Following this gentleman’s untimely death, his clergyman brother sold the unassembled Regal at a Sotheby’s auction-sale in December 1987, the mileage on the speedometer reading 03443. This seems genuine, because Sir Francis had given the car to the War Office in 1914, but a sporting two-seater being of no use to them, they passed it on to the Parks Department, who did the roller-conversion. After that, the vehicle was not used again on the road; Kent CC employed it as a cricket pitch roller, until it was given to the Maidstone school as a playground item.
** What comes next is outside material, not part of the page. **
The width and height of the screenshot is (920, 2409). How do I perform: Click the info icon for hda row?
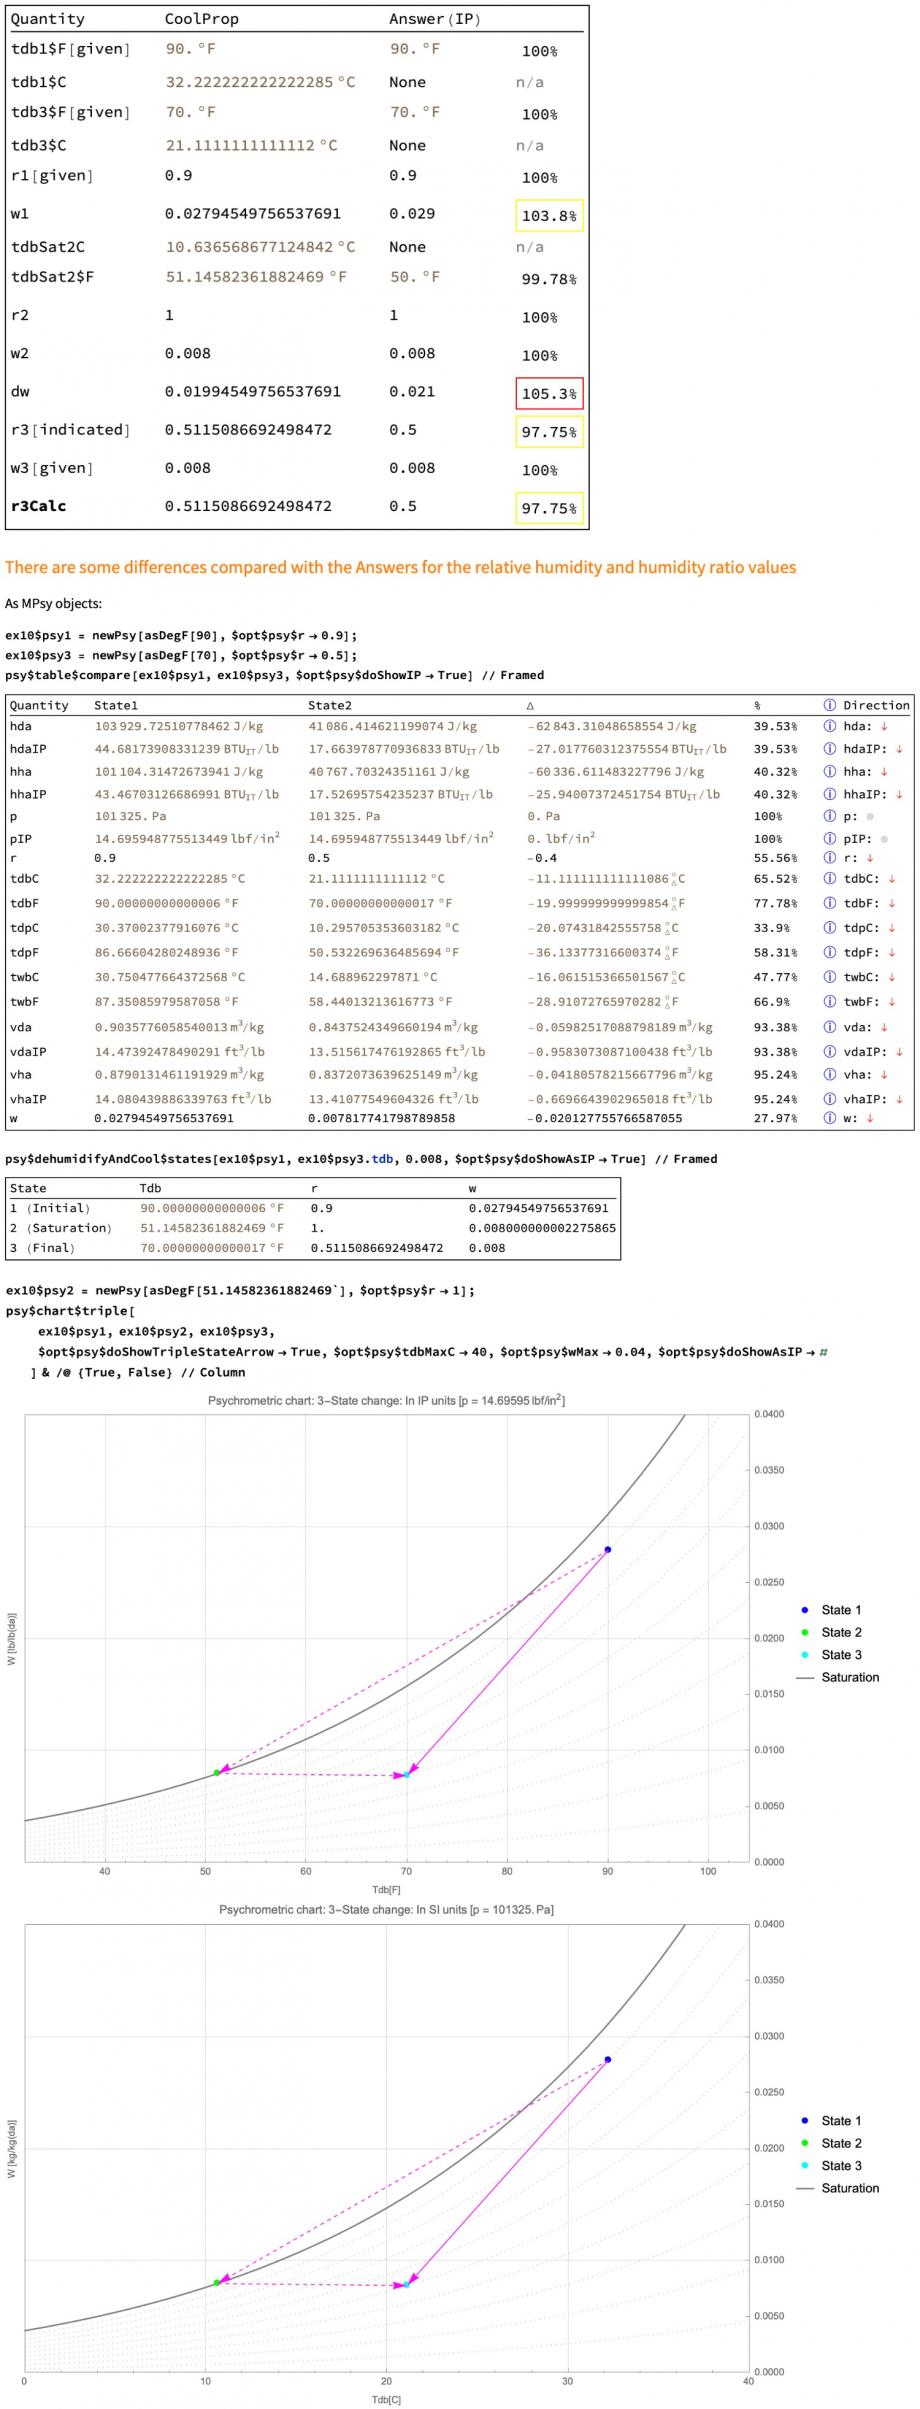coord(829,726)
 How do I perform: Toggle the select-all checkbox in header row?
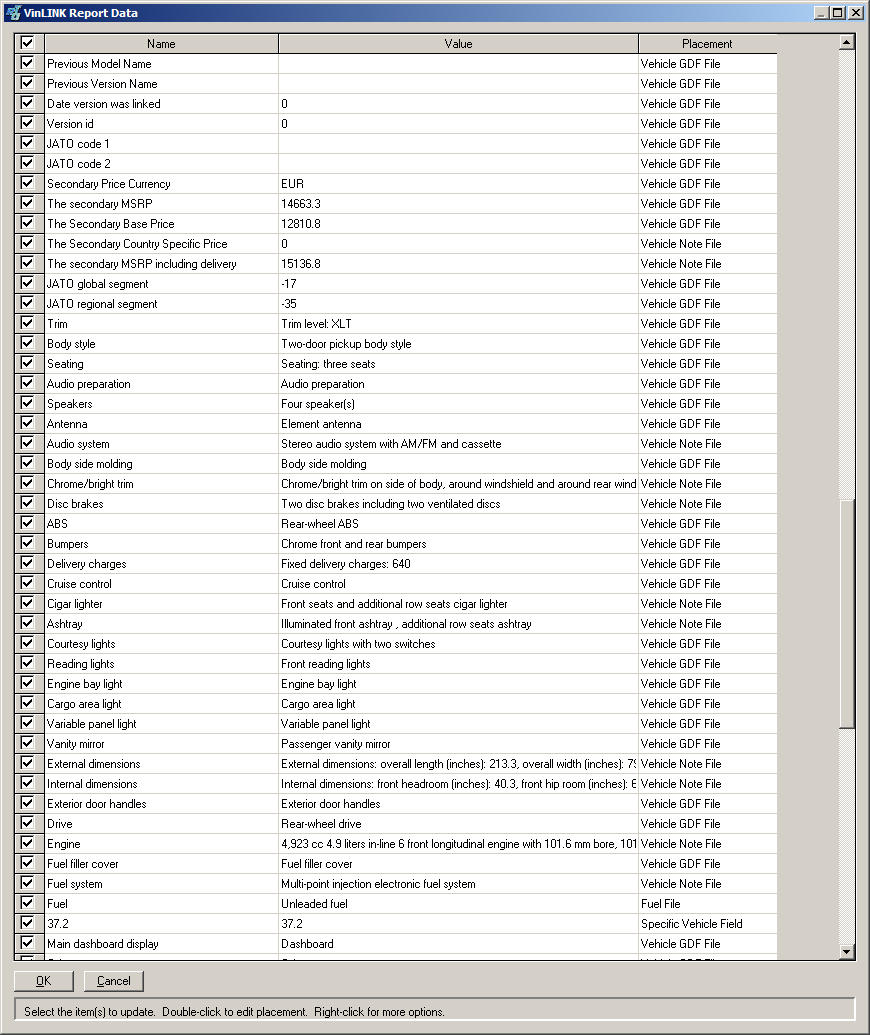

The purchaser was Mr Smith of Teddington, who did much good work in rebuilding the car and who retained a set of the correct wire wheels for it, probably made up by Mr Hamilton. Two 1910-type roller-bearings were later found, needed for the differential, and a new radiator and two replica back springs were made to pattern. Work proceeded, and the engine was run again by the end of July 1988.

Now this rare and historic Seabrook-RMC is in the care of the enthusiastic Mike Holt, and I look forward to seeing it in action during the 1993 season.